Papy disait toujours, avec sa voix chevrotante, et son à-propos légendaire : "c'est un texte révolutionnaire, mais si émoussé qu'il n'est plus que l'évidence même. La banalité crasse. L'inutilité lassante faite texte. Un chausse-trappe insidieux, vicieux, pour tout lecteur peu attentif."

_Merci monsieur le professeur, mais que faire ! Que faire !

J'entends d'ici vos plaintes, jeunes lecteurs. La chose est aisée pourtant !
Il faut retrouver tout ça. Ah bah oui ! C'est pas de la tarte déjà ! Faut remettre en contexte, déjà, le truc atroce, l'effort surhumain, faut lire comme en classe, l'horreur absolue ! La damnation ! Éternelle ! Et pour faire ça, bah pas de miracle, faut le décrasser un peu, le Bataille, à l'huile de coude, pour bien le libérer de tous les malentendus qu'on a accumulés sur son cas, pour le retrouver lui, lui ! et non pas les commentateurs, un peu bêtasses, fatalement. Le rendre pur, et propre, comme un sou neuf le Bataille !

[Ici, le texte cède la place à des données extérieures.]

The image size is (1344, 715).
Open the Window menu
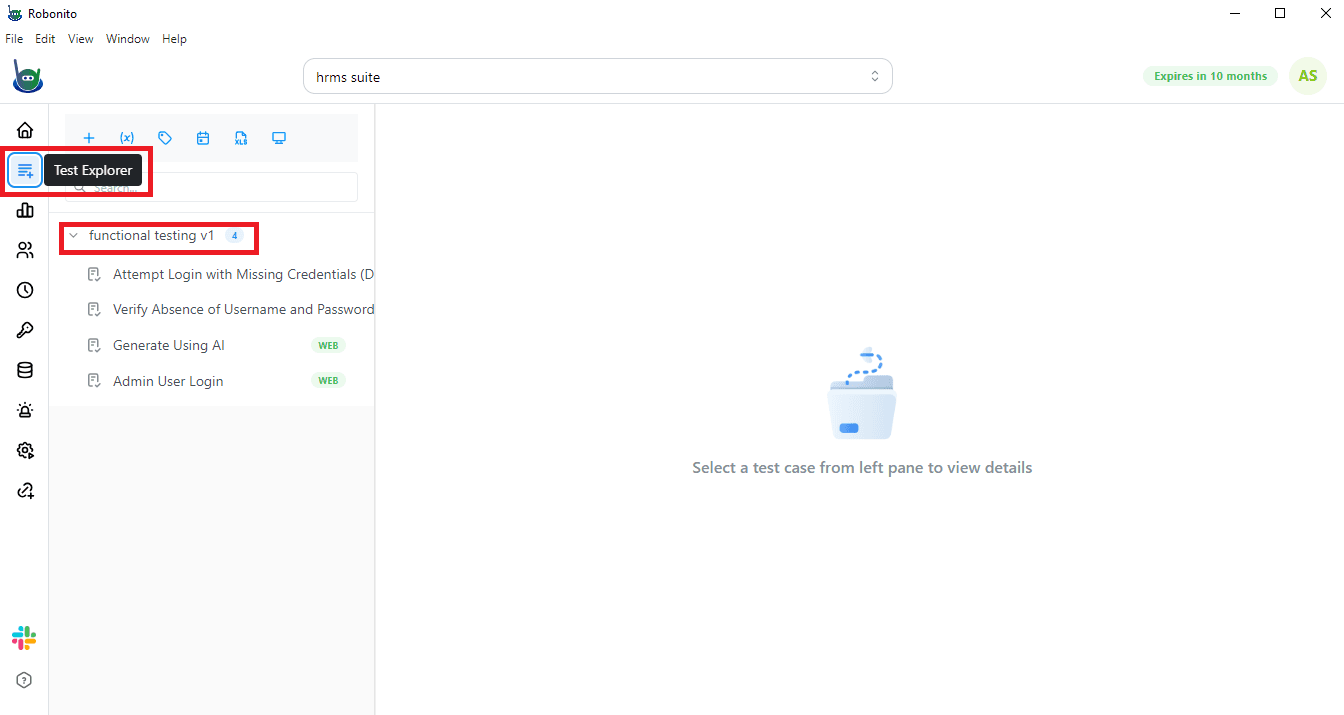pyautogui.click(x=127, y=39)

Car le Bataille, faut pas croire : c'est pas les traumatismes de l'enfance, qui l'ont laissé "détraqué" (lettre du 11 avril 1961 à Martial Bataille) qui sont à l'origine de son œuvre : ils n'en sont que la matière. C'est ça, rien d'autre, qu'il dit dans les "Réminiscences" de son HISTOIRE DE L’ŒIL. Il faut l'oublier un peu, le Bataille érotomane, angoissé, noir. Tarte à la crème que tout ça ! Bataille, c'est un fou rire ! Une hilarité ! Un humour, noir, certes, mais un humour ! Il insiste là-dessus dans son SUR NIETZSCHE : une légèreté. Faut aller y lire un peu !

Et cet humour il est partout dans ces trois textes. Faut le débusquer. Pour ça : faut lire plusieurs fois. Se rendre, par imprégnation, sensible à l'essentiel, et donc à la puissance de ces trois textes. C'est du travail ! Là encore ! Mon Dieu ! NON ! N'en finirons-nous donc jamais !

Minute, Papillon. Minute. Arrêtons-nous un petit instant. Méditons la petite pensée furieuse du Baudelaire mis à nu : "il faut travailler, sinon par goût, au moins par désespoir, puisque, tout bien vérifié, travailler est moins ennuyeux que s'amuser. "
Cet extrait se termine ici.